Zwingli-Stadt 2019 Zwingli – eine katholische Karriere
1. Januar 1484.
Ulrich Zwingli kommt zur Welt. In Wildhaus im oberen Toggenburg. Hinter den sieben Bergen. Den mächtigen Churfirsten. Noch ahnt niemand, dass der kleine Ueli Zwingli, drittes Kind des Ammanns Johann und der Margaretha, Jahrzehnte später als Huldrich Zwingli auch die Welt der Kurfürsten aus den Angeln heben wird. Ebenso wenig deutet darauf hin, dass das Kind in dieser Krippe die Kirche des Kindes aus der Bethlehemer Krippe in die grösste Krise ihrer Geschichte treiben wird.

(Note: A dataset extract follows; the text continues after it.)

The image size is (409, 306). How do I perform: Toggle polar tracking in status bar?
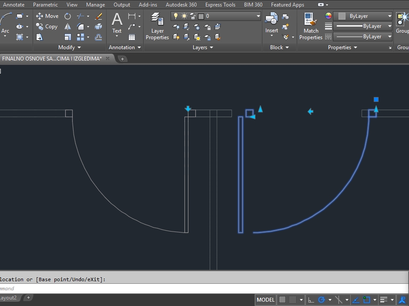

Im Alter, in dem heutige Kinder in den Kindergarten kommen, reist der kleine Zwingli nach Weesen, auf die andere Seite der Churfirsten. Hier steigen sie nicht sanft in die Höhe wie im Toggenburg, sondern stürzen schroff und steil zum Walensee ab. In Weesen ist Onkel Bartholomäus Dekan und schult Ulrich, bis der Junge reif ist für die Lateinschule. Mit 10 wechselt Ulrich nach Basel und später nach Bern. Er ist fleissig, fromm und musikalisch. Vor allem letzteres gefällt den Dominikaner-Patres. Sie hätten Zwingli deshalb gerne bei sich behalten. Vater Zwingli ist dagegen. Und so kommt Zwingli 15jährig nach Wien, wo er sein Studium aufnimmt. Der Chor und das Altarhaus der Berner Klosterkirche werden gut 30 Jahre später im Zuge der von Zwingli angestossenen Kirchen-Umwälzung abgetrennt und zu einem Kornhaus umfunktioniert.
Ein katholisches Leben
Innert 15 Jahren aus der Krippe und der engen Obertoggenburger Welt an die Universität der Kaiserstadt Wien. Jetzt nennt sich der Ueli aus dem Toggenburg «Vdalricus Zwinglij de Glaris», später «Vdalricus Zwingling de Lichtensteig». Unter diesem Namen studiert er später dann auch in Basel die septem artes liberales. Nach dem Abschluss als Magister der Sieben Freien Künste hängt er noch sechs Monate Theologie dran – und lässt sich im Herbst 1506 zum Priester weihen und zum Pfarrer von Glarus wählen. Eine durch und durch katholische Karriere.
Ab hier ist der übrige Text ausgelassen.